Publication year - 2020
Publication title -
hepatology
Language(s) - English
Resource type - Journals
SCImago Journal Rank - 5.488
H-Index - 361
eISSN - 1527-3350
pISSN - 0270-9139
DOI - 10.1002/hep.31210
Subject(s) - milan criteria , medicine , hepatocellular carcinoma , liver transplantation , gastroenterology , overall survival , cohort , multivariate analysis , carcinoma , oncology , transplantation
Background and Aims The Organ Procurement and Transplantation Network recently approved liver transplant (LT) prioritization for patients with hepatocellular carcinoma (HCC) beyond Milan Criteria (MC) who are down‐staged (DS) with locoregional therapy (LRT).
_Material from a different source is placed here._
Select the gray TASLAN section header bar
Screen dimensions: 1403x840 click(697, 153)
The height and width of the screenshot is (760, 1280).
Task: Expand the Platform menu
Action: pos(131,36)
We evaluated post‐LT outcomes, predictors of down‐staging, and the impact of LRT in patients with beyond‐MC HCC from the U.S. Multicenter HCC Transplant Consortium (20 centers, 2002‐2013). Approach and Results Clinicopathologic characteristics, overall survival (OS), recurrence‐free survival (RFS), and HCC recurrence (HCC‐R) were compared between patients within MC (n = 3,570) and beyond MC (n = 789) who were down‐staged (DS, n = 465), treated with LRT and not down‐staged (LRT‐NoDS, n = 242), or untreated (NoLRT‐NoDS, n = 82). Five‐year post‐LT OS and RFS was higher in MC (71.3% and 68.2%) compared with DS (64.3% and 59.5%) and was lowest in NoDS (n = 324; 60.2% and 53.8%; overall P  < 0.001). DS patients had superior RFS (60% vs. 54%, P  = 0.043) and lower 5‐year HCC‐R (18% vs. 32%, P  < 0.001) compared with NoDS, with further stratification by maximum radiologic tumor diameter (5‐year HCC‐R of 15.5% in DS/<5 cm and 39.1% in NoDS/>5 cm, P  < 0.001). Multivariate predictors of down‐staging included alpha‐fetoprotein response to LRT, pathologic tumor number and size, and wait time >12 months. LRT‐NoDS had greater HCC‐R compared with NoLRT‐NoDS (34.1% vs. 26.1%, P  < 0.001), even after controlling for clinicopathologic variables (hazard ratio [HR] = 2.33, P  < 0.001) and inverse probability of treatment‐weighted propensity matching (HR = 1.82, P  < 0.001). Conclusions In LT recipients with HCC presenting beyond MC, successful down‐staging is predicted by wait time, alpha‐fetoprotein response to LRT, and tumor burden and results in excellent post‐LT outcomes, justifying expansion of LT criteria. In LRT‐NoDS patients, higher HCC‐R compared with NoLRT‐NoDS cannot be explained by clinicopathologic differences, suggesting a potentially aggravating role of LRT in patients with poor tumor biology that warrants further investigation.